Esa cuesta tiene repechos que casi todos conocemos, seamos de la generación que seamos. Que la vida a nuestro alrededor es más cara de lo que la mayoría nos podemos permitir. Que, lo miremos como lo miremos, muchos creen que vivimos mucho peor que quienes nos precedieron. Y ellos, que vivieron con muchas menos posibilidades y libertades que nosotros, consideran que no es que la vida se haya llevado por delante a los más jóvenes, sino que los jóvenes no han sabido llevarse por delante la vida.
Así acaba casi siempre el debate, con una pelea generacional: la generación de cristal contra la generación tapón. Una sociedad cada vez más envejecida y con el futuro del sistema en el aire, por insostenible. Con ratios de desempleo juvenil por las nubes, cambiando inmigración por emigración y nacimientos por defunciones. Pero más entretenida en echarse las culpas o soltar un lamento más alto que el resto que en buscar soluciones. Y quizá la primera de ellas pasa justamente por el origen del problema: la educación.
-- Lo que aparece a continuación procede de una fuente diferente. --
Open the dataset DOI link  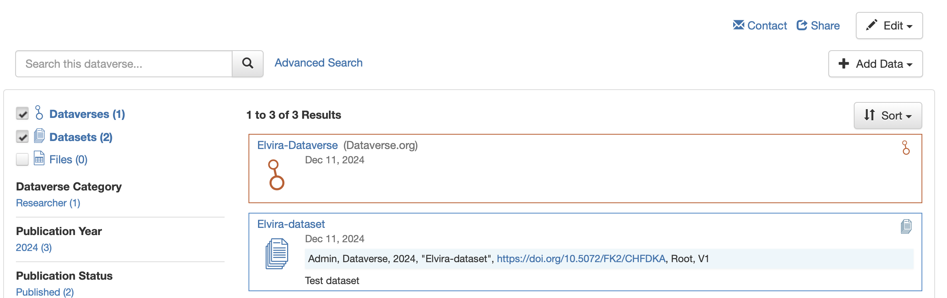point(581,259)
Cada vez más alumnos aprueban y menos repiten. Las notas de las pruebas colectivas son mejores que nunca. En la universidad, a la que van casi todos, se da por hecho que obtendrás tu título, con la única duda de cuántos años te costará lograrlo. ¿Son más inteligentes los alumnos o menos exigentes los docentes? Sea cual sea la respuesta, por el camino se aprende una enseñanza tan dañina como la de buscar el triunfo por encima de todo: pensar que no se puede fracasar porque siempre hay más oportunidades. Un camino directo a la frustración, porque la vida real no es así.
No se trata, por tanto, de dilucidar si de verdad una sociedad puede absorber a tantos individuos sobrecualificados o no. O si realmente ahora es mucho más fácil obtener ciertos títulos de lo que era antes. O siquiera si el papel de la formación superior debe ser facilitar un lugar en el mercado laboral o no. Se trata de educar para algo que siempre llega en la vida: la frustración por el fracaso. Da igual de qué generación seas, siempre vas a acabar enfrentándote a eso. Y casi todos suspendemos en ese examen porque no lo hemos preparado.
En una sociedad en la que se nos educa para triunfar no hay espacio para el fracaso. Cuando lo que se enseña es a competir para destacar, resulta complicado no venirse abajo cuando no se logra, aunque por mera definición muy pocos lo consiguen y muchos lo sufren. Nos hemos vuelto autocomplacientes en el lamento, en creernos que nuestras dificultades siempre son mayores, pero a la vez nos hemos vuelto muy poco indulgentes con nosotros mismos a la hora de asumir que no siempre podemos ganar. Es más, casi nunca vamos a ser quienes ganemos. Y en el fondo no pasa nada.
Es lógico pensar que no se puede ser feliz fracasando. Pero también es fácil entender que sí se puede ser feliz habiendo fracasado. Esa misma ambición que sirve de motor para mejorar y progresar es a la vez un freno que nos impide asumir que en la vida es muy complicado triunfar de la forma en que queremos hacerlo. Y, en ese mismo sentido, es factible reajustar las expectativas. Porque el triunfo no tiene por qué ser laboral ni económico, aunque creas que esas derrotas puedan hacerte muy difícil lograr una victoria en otros ámbitos.
La solución, por tanto, no depende de bajar los requisitos para que todos puedan competir, porque en una competición, al final, ganan unos pocos y todos los demás fracasan. Se trata de entender que la vida no debería entenderse como una competición, sino como una sucesión de fracasos muchas veces inevitables que conducen hacia algunos logros que deberíamos saber disfrutar. Concedernos el derecho a que no nos salgan las cosas. Acostumbrarnos a fallar, a suspender, a aprender con cada derrota. A intentar mejorar siempre, pero asumiendo que nos digan que no. Porque casi siempre nos dirán que no. Y por eso no podemos vivir frustrándonos cada vez que no nos digan que sí.